== What the exercise asks ==
Only the lines with "computer" in the entries below belong in the answer; please copy them.

== Supplied material ==
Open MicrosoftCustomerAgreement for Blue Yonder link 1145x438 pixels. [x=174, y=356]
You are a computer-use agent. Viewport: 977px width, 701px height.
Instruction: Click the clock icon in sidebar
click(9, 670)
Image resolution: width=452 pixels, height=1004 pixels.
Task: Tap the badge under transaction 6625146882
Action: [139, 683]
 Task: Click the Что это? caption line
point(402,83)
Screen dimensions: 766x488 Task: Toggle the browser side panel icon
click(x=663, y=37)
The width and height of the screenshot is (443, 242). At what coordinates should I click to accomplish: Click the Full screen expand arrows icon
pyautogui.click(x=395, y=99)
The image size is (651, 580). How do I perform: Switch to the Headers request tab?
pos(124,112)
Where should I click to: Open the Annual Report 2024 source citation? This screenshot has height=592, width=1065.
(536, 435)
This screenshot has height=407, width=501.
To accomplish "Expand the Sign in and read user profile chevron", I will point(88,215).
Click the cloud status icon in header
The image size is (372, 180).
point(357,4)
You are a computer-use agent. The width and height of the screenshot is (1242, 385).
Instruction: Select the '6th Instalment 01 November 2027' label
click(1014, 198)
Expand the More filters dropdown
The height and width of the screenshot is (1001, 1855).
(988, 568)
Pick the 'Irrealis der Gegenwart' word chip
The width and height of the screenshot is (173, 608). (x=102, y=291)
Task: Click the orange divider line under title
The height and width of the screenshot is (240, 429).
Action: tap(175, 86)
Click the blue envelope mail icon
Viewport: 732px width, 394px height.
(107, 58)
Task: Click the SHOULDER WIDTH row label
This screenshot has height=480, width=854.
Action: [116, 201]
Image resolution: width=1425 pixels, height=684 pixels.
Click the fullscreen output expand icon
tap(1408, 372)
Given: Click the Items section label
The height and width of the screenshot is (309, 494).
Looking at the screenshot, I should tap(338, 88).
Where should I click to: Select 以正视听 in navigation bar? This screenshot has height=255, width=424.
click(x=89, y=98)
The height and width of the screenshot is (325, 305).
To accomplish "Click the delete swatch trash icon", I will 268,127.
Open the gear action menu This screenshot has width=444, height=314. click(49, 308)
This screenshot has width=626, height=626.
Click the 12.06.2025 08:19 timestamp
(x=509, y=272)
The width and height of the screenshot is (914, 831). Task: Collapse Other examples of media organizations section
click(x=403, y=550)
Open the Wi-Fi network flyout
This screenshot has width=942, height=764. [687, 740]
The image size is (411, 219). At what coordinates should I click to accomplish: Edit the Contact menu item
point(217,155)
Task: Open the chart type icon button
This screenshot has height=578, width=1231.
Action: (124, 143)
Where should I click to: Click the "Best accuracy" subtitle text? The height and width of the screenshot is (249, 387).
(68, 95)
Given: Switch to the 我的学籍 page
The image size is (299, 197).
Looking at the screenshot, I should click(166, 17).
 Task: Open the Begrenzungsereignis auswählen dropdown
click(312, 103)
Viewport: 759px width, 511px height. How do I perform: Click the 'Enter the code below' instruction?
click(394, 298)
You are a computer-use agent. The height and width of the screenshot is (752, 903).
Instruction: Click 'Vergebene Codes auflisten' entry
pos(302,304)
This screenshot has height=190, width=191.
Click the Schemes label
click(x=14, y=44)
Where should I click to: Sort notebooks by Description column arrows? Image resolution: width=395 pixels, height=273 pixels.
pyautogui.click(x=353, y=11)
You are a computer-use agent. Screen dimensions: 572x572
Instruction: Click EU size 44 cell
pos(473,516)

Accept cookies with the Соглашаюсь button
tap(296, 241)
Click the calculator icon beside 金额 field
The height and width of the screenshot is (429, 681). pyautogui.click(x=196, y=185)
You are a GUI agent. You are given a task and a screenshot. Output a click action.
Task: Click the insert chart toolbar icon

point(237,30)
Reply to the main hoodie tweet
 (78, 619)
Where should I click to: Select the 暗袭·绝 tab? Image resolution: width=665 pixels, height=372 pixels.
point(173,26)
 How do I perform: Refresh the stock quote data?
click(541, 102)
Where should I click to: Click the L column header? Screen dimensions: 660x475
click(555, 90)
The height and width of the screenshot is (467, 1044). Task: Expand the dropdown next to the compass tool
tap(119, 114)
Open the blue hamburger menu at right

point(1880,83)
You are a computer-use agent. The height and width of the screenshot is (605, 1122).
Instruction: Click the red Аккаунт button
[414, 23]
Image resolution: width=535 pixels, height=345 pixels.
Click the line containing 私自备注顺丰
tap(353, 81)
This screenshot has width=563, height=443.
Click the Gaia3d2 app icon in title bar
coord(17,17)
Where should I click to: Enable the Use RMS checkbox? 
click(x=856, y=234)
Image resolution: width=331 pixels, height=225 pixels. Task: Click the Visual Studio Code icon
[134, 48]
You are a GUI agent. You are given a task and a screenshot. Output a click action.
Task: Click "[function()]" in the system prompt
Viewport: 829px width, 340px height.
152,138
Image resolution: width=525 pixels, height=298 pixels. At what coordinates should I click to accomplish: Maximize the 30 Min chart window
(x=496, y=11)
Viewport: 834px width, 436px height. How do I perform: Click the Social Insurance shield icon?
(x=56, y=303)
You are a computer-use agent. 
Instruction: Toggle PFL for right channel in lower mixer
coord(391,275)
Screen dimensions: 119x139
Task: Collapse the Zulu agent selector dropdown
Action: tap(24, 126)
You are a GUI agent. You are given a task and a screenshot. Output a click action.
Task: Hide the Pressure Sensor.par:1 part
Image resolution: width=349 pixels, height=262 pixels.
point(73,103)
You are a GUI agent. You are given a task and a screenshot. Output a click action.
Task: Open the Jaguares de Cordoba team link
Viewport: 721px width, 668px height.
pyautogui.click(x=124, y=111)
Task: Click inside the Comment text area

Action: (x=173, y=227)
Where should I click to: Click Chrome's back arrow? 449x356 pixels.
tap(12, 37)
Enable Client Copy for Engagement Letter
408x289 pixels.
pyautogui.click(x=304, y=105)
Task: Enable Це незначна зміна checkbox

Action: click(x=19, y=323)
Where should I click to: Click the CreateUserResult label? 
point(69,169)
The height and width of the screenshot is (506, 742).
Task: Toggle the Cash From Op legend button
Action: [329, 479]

== Output for this exercise ==
You are a computer-use agent. Viewport: 977px width, 701px height.
You are a computer-use agent. The width and height of the screenshot is (1242, 385).
You are a computer-use agent. The height and width of the screenshot is (752, 903).
You are a computer-use agent. Screen dimensions: 572x572
You are a computer-use agent. The height and width of the screenshot is (605, 1122).
You are a computer-use agent. 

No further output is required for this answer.